Et c’est alors que nous nous rendons compte que Daniel de Volterra, tout à sa virtuosité picturale, a commis deux erreurs qu’un sculpteur aurait évitées :
- sur le recto, il a oublié le ruban en bandoulière ;
- sur le verso, en déplaçant le bras gauche de David, il l’a rendu incapable de trancher la gorge du géant .
La déploration d’Abel Le sacrifice d’Isaac
Johan Liss, 1628-29, Galerie de l’Académie, Venise
Les deux pendants illustrent le thème de la douleur des parents devant la mort violente de leur enfant.
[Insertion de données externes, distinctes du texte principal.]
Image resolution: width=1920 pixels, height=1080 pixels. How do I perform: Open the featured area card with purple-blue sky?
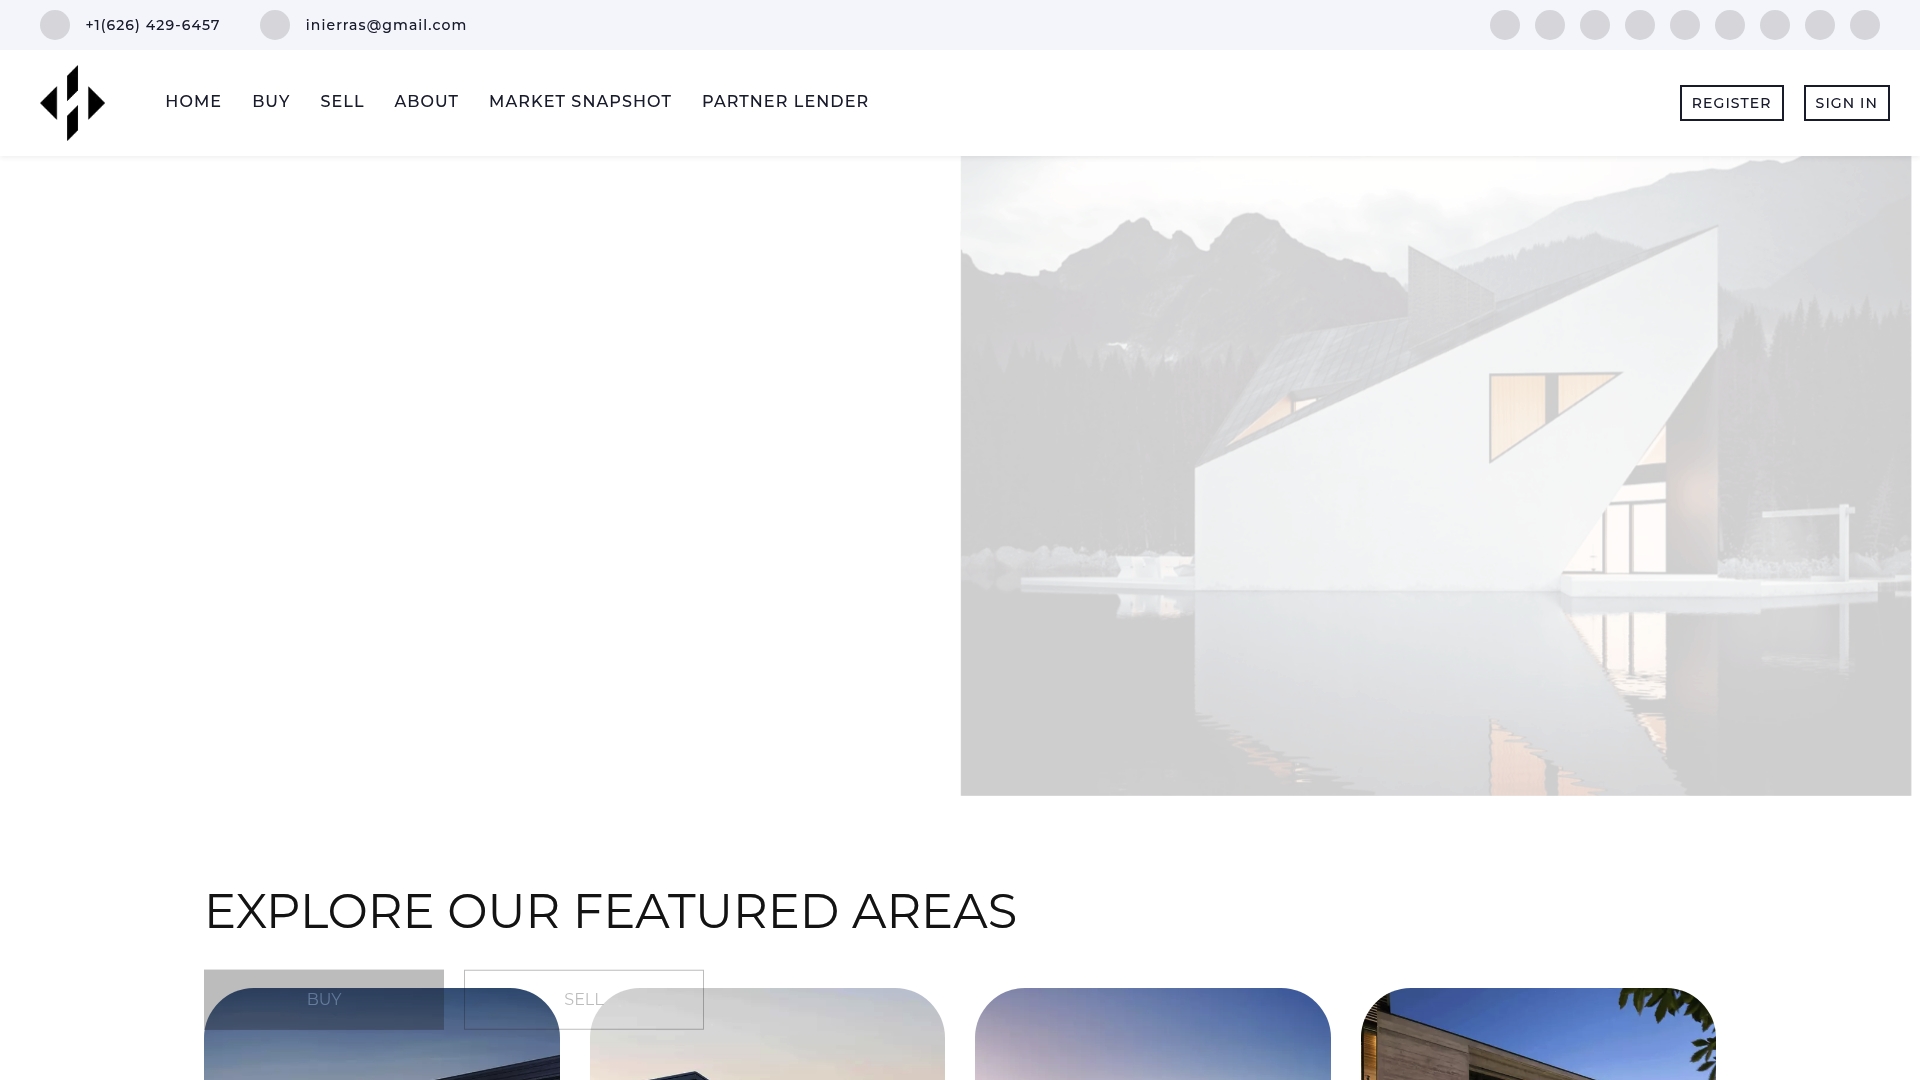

A gauche, Adam et Eve découvrent le cadavre nu d’Abel assassiné. Les deux peupliers parallèles et l’arbuste qui se détachent sur le soleil couchant miment les trois personnages, dans une composition en diagonale descendante où le ciel rougi envahit la moitié du tableau.
A droite, Abraham s’apprête à égorger son fils Isaac, lui aussi dénudé. Le groupe emmêlé des trois personnages est englobé dans un bouquet d’arbres, sur la diagonale ascendante, devant un ciel bleu lumineux.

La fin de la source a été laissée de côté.